Effect of spirocyclopiperazinium salt compound LXM‐15 on spinal nerve injury in rats

Abstract Background Currently available therapies for neuropathic pain show limited efficacy. This study aimed to investigate the anti‐nociceptive effect of the spirocyclopiperazinium salt compound LXM‐15 in spinal nerve ligation (SNL) rats and to explore the potential mechanisms. Methods Mechanical allodynia and thermal hyperalgesia tests were used to evaluate the effects of LXM‐15 in SNL rats. The expression of CaMKIIα, CREB, JAK2, STAT3, c‐fos and TNF‐α was detected by western blotting, ELISA or qRT‐PCR analysis. Receptor blocking test was performed to explore possible target.
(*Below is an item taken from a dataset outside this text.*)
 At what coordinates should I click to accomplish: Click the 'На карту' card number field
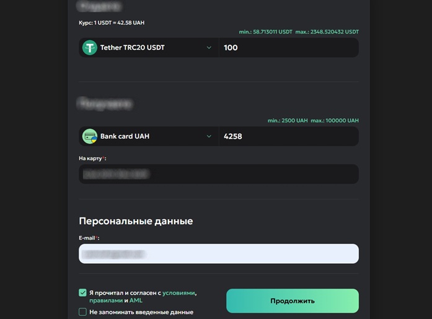tap(219, 174)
Results Administration of LXM‐15 (1, 0.5, 0.25 mg/kg, i.g.) dose‐dependently attenuated mechanical allodynia and thermal hyperalgesia in rats subjected to SNL ( p < 0.01, p < 0.05), and the effects were completely blocked by peripheral α7 nicotinic or M4 muscarinic receptor antagonist ( p > 0.05). LXM‐15 significantly decreased the overexpression of phosphorylated CaMKIIα, CREB, JAK2 and STAT3 proteins and the mRNA levels of TNF‐α and c‐fos ( p < 0.01, p < 05). All of the effects could be blocked by α7 or M4 receptor antagonist. Furthermore, LXM‐15 reduced the protein expression of TNF‐α and c‐fos ( p < 0.01, p < 0.05). No significant acute toxicity or abnormal hepatorenal function was observed. Conclusions This is the first study to report that LXM‐15 exerts significant anti‐nociceptive effect on SNL rats. This effect may occur by activating peripheral α7 nicotinic and M4 muscarinic receptors, further inhibiting the CaMKIIα/CREB and JAK2/STAT3 signalling pathways, and finally inhibiting the expression of TNF‐α and c‐fos. Significance Existing treatments for neuropathic pain show limited efficacy with severe adverse reactions. This paper is the first to report that LXM‐15, a new spirocyclopiperazinium salt compound, exerts a significant anti‐nociception in SNL rats without obvious toxicity. The underlying mechanisms include activating peripheral α7 nicotinic and M4 muscarinic receptors, then inhibiting the signalling pathways of CaMKIIα/CREB and JAK2/STAT3 and the expressions of TNF‐α and c‐fos. This study sheds new light on the development of novel analgesic drugs with fewer side effects.